Die Wünsche der Beschäftigten seien extrem unterschiedlich, betont der Fachmann. Manche Mitarbeitenden wollten fünf Stunden an sechs Tagen arbeiten, andere nur früh oder überwiegend nur spät, wieder andere bevorzugten lange Mittagspausen oder gar die Arbeit an Feiertagen. Wer als Firma all das ermöglichen wolle, „stößt ganz schnell an Überregulierungen im deutschen Arbeitsmarkt“, so Arbeitsrechtler Zumkeller. Und weil es allerorten an Personal mangelt, müssten Unternehmen sich mit ihren Arbeitszeitmodellen ohnehin schon weit auf die Beschäftigten zubewegen.

Die Soziologin Jutta Allmendinger widerspricht nicht direkt, sagt aber, die Erwerbsarbeit für alle Beschäftigten müsse deutlich reduziert werden. Die Präsidentin des Wissenschaftszentrums Berlin für Sozialforschung (WZB) meint, die heutige Arbeitsverteilung zwischen den Geschlechtern passe „nicht mehr zum Leben“. Sie plädiert für eine lebenslange Arbeitszeit von 32 Wochenstunden, die aber nicht zwingend in einer Vier-Tage-Woche zu leisten seien. Auch sie betont: Individuelle Lösungen seien das Maß aller Dinge.
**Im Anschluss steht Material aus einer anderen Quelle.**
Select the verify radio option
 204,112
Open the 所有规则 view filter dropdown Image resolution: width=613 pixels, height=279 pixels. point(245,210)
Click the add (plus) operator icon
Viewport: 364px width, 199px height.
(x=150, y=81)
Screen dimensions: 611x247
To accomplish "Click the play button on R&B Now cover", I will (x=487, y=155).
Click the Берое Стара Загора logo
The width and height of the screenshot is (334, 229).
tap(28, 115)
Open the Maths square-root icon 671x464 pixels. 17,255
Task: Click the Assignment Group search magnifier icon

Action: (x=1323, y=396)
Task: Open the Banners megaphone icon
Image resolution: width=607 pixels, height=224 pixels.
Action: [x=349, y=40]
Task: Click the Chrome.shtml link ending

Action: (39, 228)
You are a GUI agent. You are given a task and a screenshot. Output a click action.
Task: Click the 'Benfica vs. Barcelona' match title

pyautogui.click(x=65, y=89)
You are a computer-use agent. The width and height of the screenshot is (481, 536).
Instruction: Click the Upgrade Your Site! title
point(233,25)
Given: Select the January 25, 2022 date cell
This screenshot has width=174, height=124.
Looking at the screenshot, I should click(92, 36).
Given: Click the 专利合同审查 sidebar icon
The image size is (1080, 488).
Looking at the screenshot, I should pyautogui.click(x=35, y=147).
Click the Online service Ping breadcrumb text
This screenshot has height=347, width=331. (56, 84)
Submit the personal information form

Allmendinger wirbt für den Umbau der heutigen Arbeitsstrukturen, vor allem mit dem Blick auf die überwiegend in Vollzeit arbeitenden Männer. Das bestehende Modell des alleinverdienenden Mannes als Ernährer der Familie und der Frau und Mutter, die daheim Kinder versorgt oder Eltern pflegt, habe sich überholt, betont die Berliner Forscherin: „Männer müssen bei der Arbeit runter, Frauen hoch.“

Ziel müsse sein, dass Männer künftig mehr Care-Arbeit leisten. Dann werde auch die Erwerbarbeit der Frauen zunehmen. Damit das möglich werde, müsse „die Erwerbsarbeit viel stärker flexibilisiert werden“, fordert Allmendinger. Zudem müsse Pflegearbeit zur Unterstützung der Angehörigen endlich vergütet werden. Ganz allgemein formuliert sie: Aus der Erwerbstätigkeitsgesellschaft müsse eine Tätigkeitsgesellschaft werden - mit weit mehr ehrenamtlicher Arbeit als heute.

Doch sollte die dann nicht auch angemessen bezahlt werden? Sollten damit auch Rentenpunkte gesammelt werden, auf vergütete freiwillige Arbeiten auch Sozialversicherungsbeiträge erhoben werden? Es bleibt viel Diskussionsbedarf für ein weiteres Podium.